**Supplied entries**

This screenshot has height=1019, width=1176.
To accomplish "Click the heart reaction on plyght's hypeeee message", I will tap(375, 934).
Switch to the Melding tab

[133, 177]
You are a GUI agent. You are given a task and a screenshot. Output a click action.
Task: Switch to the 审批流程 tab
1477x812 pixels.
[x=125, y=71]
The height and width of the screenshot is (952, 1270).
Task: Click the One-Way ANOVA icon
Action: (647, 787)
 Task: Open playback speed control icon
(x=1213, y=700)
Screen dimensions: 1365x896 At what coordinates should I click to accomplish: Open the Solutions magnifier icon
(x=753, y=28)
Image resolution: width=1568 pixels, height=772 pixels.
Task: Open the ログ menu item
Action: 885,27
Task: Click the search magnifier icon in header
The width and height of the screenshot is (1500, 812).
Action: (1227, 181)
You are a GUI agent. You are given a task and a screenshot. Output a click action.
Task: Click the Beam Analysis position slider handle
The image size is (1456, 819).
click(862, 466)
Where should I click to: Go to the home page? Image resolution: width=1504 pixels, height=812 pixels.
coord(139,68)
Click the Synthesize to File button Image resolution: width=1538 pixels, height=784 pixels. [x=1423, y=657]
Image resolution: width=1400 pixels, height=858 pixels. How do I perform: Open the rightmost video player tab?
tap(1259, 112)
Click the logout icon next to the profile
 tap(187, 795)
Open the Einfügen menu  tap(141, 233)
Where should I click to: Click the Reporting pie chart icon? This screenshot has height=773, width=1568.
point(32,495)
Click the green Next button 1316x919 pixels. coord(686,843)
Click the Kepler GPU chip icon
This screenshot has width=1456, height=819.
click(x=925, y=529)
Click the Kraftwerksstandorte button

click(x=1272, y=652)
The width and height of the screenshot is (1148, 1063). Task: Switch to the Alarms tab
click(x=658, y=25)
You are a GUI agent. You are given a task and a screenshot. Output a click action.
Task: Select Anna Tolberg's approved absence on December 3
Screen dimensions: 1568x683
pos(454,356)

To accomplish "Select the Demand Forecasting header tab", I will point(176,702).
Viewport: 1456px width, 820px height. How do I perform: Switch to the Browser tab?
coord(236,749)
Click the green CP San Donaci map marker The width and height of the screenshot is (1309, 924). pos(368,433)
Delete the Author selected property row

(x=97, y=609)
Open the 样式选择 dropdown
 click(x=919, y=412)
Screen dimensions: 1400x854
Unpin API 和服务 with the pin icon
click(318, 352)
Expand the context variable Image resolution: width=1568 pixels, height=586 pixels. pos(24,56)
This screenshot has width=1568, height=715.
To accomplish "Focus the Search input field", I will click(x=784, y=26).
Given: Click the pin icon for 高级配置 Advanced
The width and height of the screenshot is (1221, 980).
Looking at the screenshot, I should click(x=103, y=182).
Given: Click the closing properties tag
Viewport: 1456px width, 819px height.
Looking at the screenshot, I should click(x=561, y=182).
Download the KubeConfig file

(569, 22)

**Task requirements**
Leaving no line out, return the data above verbatim.

**Answer space**
This screenshot has height=1019, width=1176.
To accomplish "Click the heart reaction on plyght's hypeeee message", I will tap(375, 934).
Switch to the Melding tab

[133, 177]
You are a GUI agent. You are given a task and a screenshot. Output a click action.
Task: Switch to the 审批流程 tab
1477x812 pixels.
[x=125, y=71]
The height and width of the screenshot is (952, 1270).
Task: Click the One-Way ANOVA icon
Action: (647, 787)
 Task: Open playback speed control icon
(x=1213, y=700)
Screen dimensions: 1365x896 At what coordinates should I click to accomplish: Open the Solutions magnifier icon
(x=753, y=28)
Image resolution: width=1568 pixels, height=772 pixels.
Task: Open the ログ menu item
Action: 885,27
Task: Click the search magnifier icon in header
The width and height of the screenshot is (1500, 812).
Action: (1227, 181)
You are a GUI agent. You are given a task and a screenshot. Output a click action.
Task: Click the Beam Analysis position slider handle
The image size is (1456, 819).
click(862, 466)
Where should I click to: Go to the home page? Image resolution: width=1504 pixels, height=812 pixels.
coord(139,68)
Click the Synthesize to File button Image resolution: width=1538 pixels, height=784 pixels. [x=1423, y=657]
Image resolution: width=1400 pixels, height=858 pixels. How do I perform: Open the rightmost video player tab?
tap(1259, 112)
Click the logout icon next to the profile
 tap(187, 795)
Open the Einfügen menu  tap(141, 233)
Where should I click to: Click the Reporting pie chart icon? This screenshot has height=773, width=1568.
point(32,495)
Click the green Next button 1316x919 pixels. coord(686,843)
Click the Kepler GPU chip icon
This screenshot has width=1456, height=819.
click(x=925, y=529)
Click the Kraftwerksstandorte button

click(x=1272, y=652)
The width and height of the screenshot is (1148, 1063). Task: Switch to the Alarms tab
click(x=658, y=25)
You are a GUI agent. You are given a task and a screenshot. Output a click action.
Task: Select Anna Tolberg's approved absence on December 3
Screen dimensions: 1568x683
pos(454,356)

To accomplish "Select the Demand Forecasting header tab", I will point(176,702).
Viewport: 1456px width, 820px height. How do I perform: Switch to the Browser tab?
coord(236,749)
Click the green CP San Donaci map marker The width and height of the screenshot is (1309, 924). pos(368,433)
Delete the Author selected property row

(x=97, y=609)
Open the 样式选择 dropdown
 click(x=919, y=412)
Screen dimensions: 1400x854
Unpin API 和服务 with the pin icon
click(318, 352)
Expand the context variable Image resolution: width=1568 pixels, height=586 pixels. pos(24,56)
This screenshot has width=1568, height=715.
To accomplish "Focus the Search input field", I will click(x=784, y=26).
Given: Click the pin icon for 高级配置 Advanced
The width and height of the screenshot is (1221, 980).
Looking at the screenshot, I should click(x=103, y=182).
Given: Click the closing properties tag
Viewport: 1456px width, 819px height.
Looking at the screenshot, I should click(x=561, y=182).
Download the KubeConfig file

(569, 22)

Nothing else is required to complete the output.